§ **ESERCIZI DA SVOLGERE**
1 – Riscrivi la parte del brano che parte dalle parole "Capisco la sua" e termina con "che ne conseguono.", sostituendo "visitatori" con "turisti".
2 – Rispondi alle domande seguenti in base al brano.
(a) Secondo il brano, che cosa segue al venerdì santo della croce e della sofferenza?
(b) In quale giorno è stata fatta l'escursione a Verona?
(c) Secondo la risposta, per quale motivo bisognava andare nelle chiese per non avere problemi?

§ **BRANO ESTRATTO**
#####
Faccia, allora, ricorso alle sue riserve di convinzioni e di valori, attinga alle risorse della preghiera (in questo le saremo vicini), si ponga in ascolto del Signore e chieda a Lui aiuto per poter cogliere nelle intricate vicende della vita tracce del Suo disegno per lei. Riuscirà  così a dare maggior  senso a quanto di negativo le è successo e a fugare l'idea che ciò sia avvenuto per l'influenza negativa di persone che non le vogliono bene. Abbia fiducia: al venerdì santo della croce e della sofferenza segue la Pasqua della luce e della gioia. Le auguriamo che questo passaggio avvenga presto anche nella sua vita.


Visite a pagamento alle chiese
«Voglio segnalare un fatto increscioso che mi ha amareggiato. Il 16 agosto scorso, insieme ad alcuni famigliari, ho fatto un'escursione nella città  di Verona per ammirare i gioielli dell'arte che essa custodisce. Ho appreso con grande stupore che per entrare nelle chiese di Sant'Anastasia, San Zeno Maggiore, Duomo e altre, nelle quali si trovano opere di artisti veneti famosi, come Mantegna, Pisanello, Tiepolo..., bisogna pagare. Di fronte a tale provvedimento, direi vessatorio, ho accusato un senso di ripulsa e ho preferito, con grande rammarico, disertare la visita delle varie chiese».
C. S.

Capisco la sua indignazione, accresciuta forse dal fatto che «non se l'aspettava», ma se adesso, a bocce ferme, prova a riflettere sulle note che sto per proporle, non riterrà  più la cosa così «vessatoria». Lo spero, almeno. A quanto pare, lei e i suoi amici non vi recavate nelle chiese elencate per assistere a funzioni liturgiche, nel qual caso non avreste avuto problemi, ma per ammirare «opere di artisti veneti famosi» , quindi come visitatori. E qui nasce un problema: di scarso rilievo quando i visitatori erano una rarità , molto serio ora che si sono fatti numerosi, con tutte le esigenze e i rischi che ne conseguono.
#####
§ **DATI ARCHIVIATI**
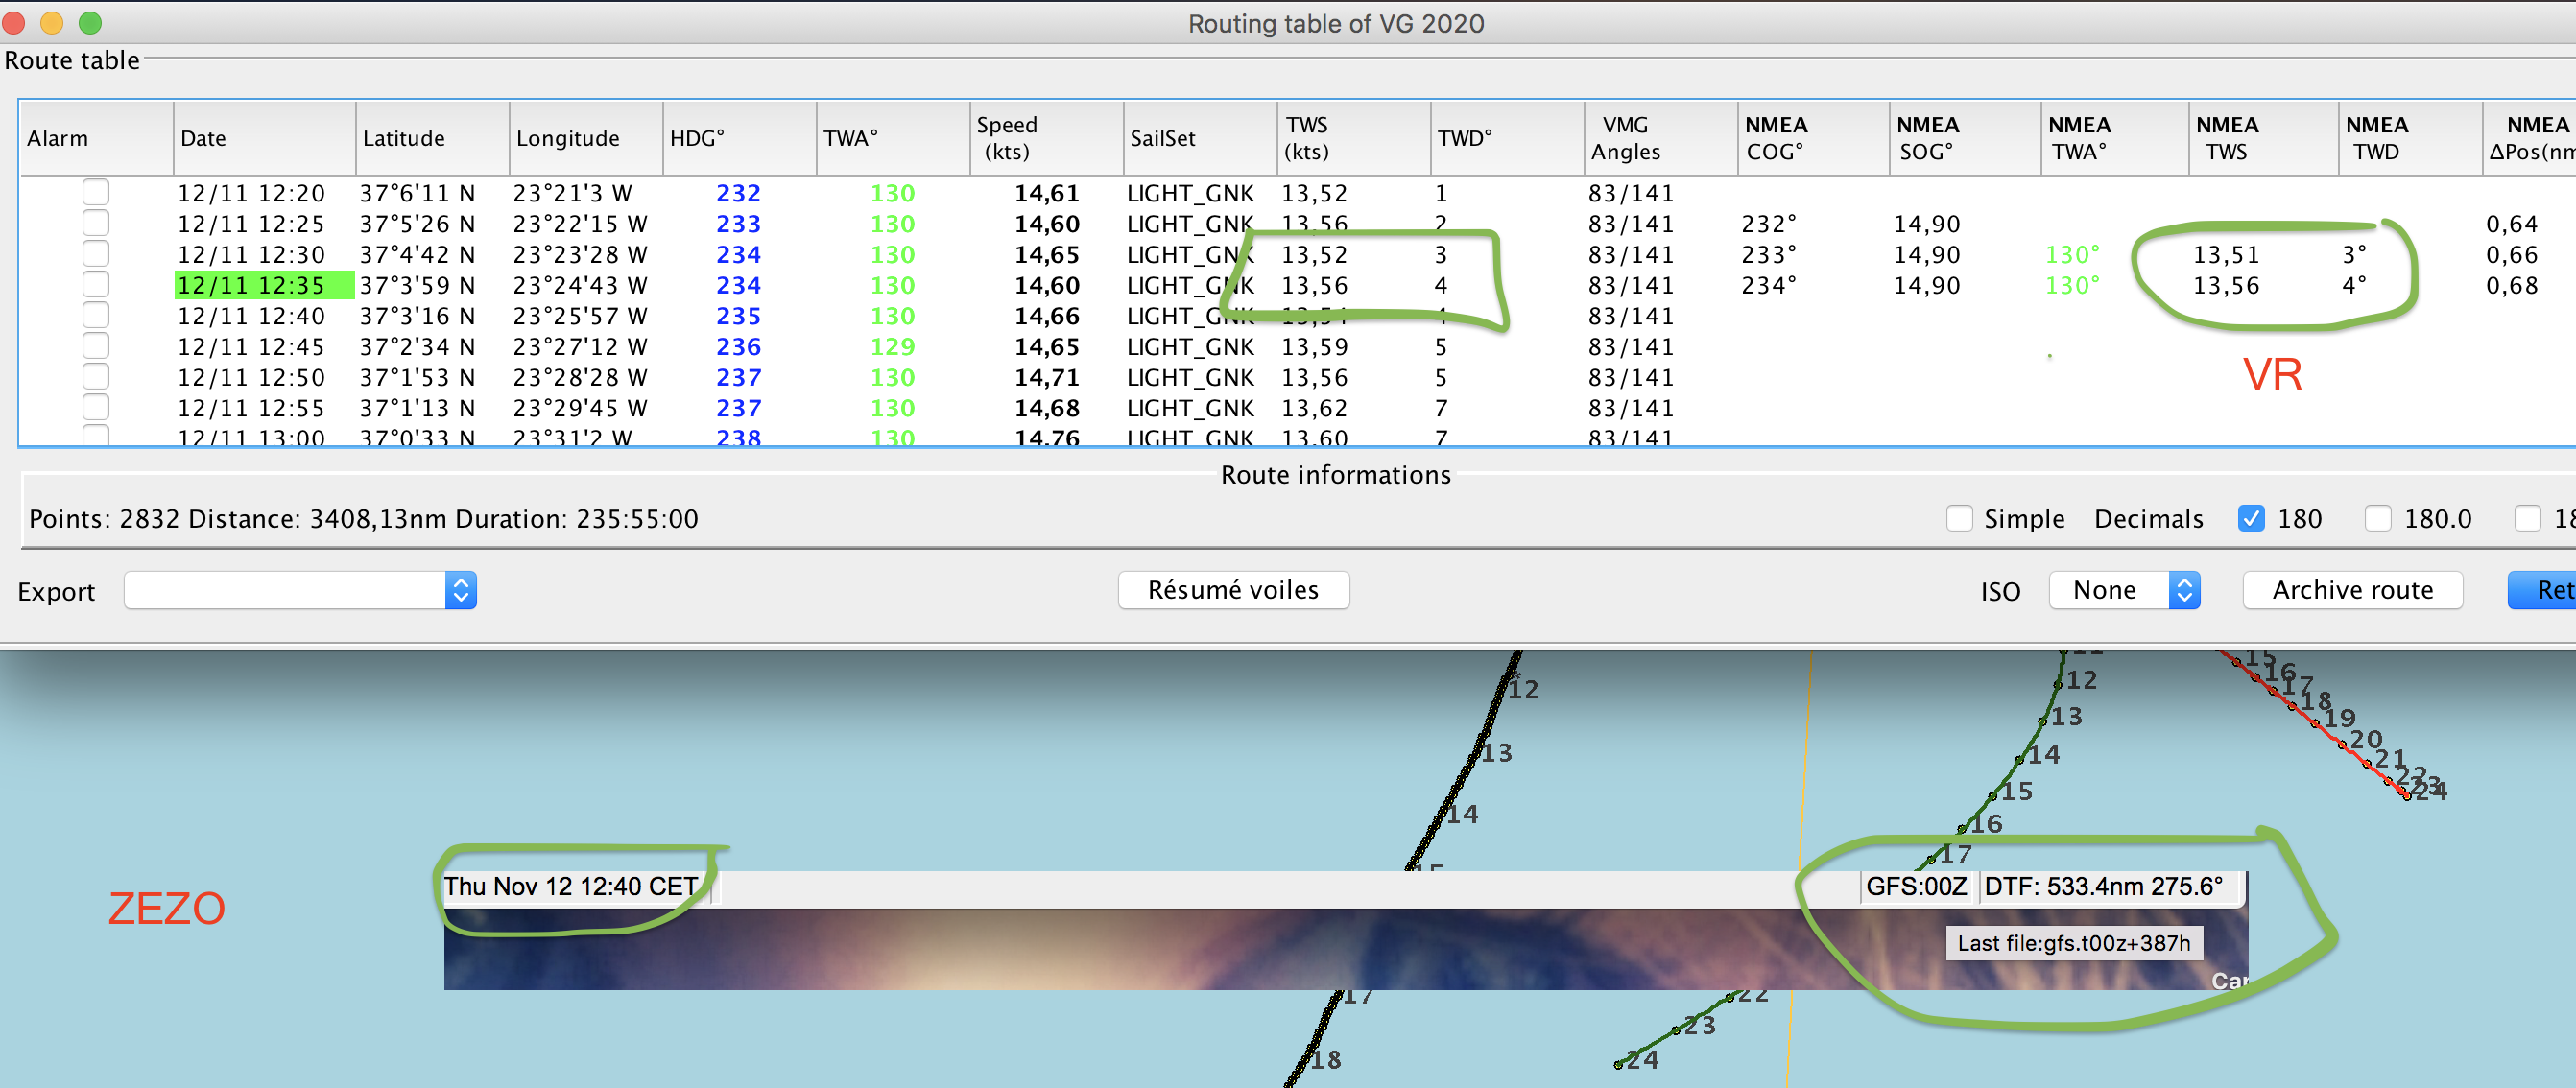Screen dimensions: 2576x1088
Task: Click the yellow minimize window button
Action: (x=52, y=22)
#####
§ **RISPOSTE IN ORDINE**
1 –
Capisco la sua indignazione, accresciuta forse dal fatto che «non se l'aspettava», ma se adesso, a bocce ferme, prova a riflettere sulle note che sto per proporle, non riterrà  più la cosa così «vessatoria». Lo spero, almeno. A quanto pare, lei e i suoi amici non vi recavate nelle chiese elencate per assistere a funzioni liturgiche, nel qual caso non avreste avuto problemi, ma per ammirare «opere di artisti veneti famosi» , quindi come turisti. E qui nasce un problema: di scarso rilievo quando i turisti erano una rarità , molto serio ora che si sono fatti numerosi, con tutte le esigenze e i rischi che ne conseguono.

2 –
(a) La Pasqua della luce e della gioia.
(b) Il 16 agosto.
(c) Per assistere a funzioni liturgiche.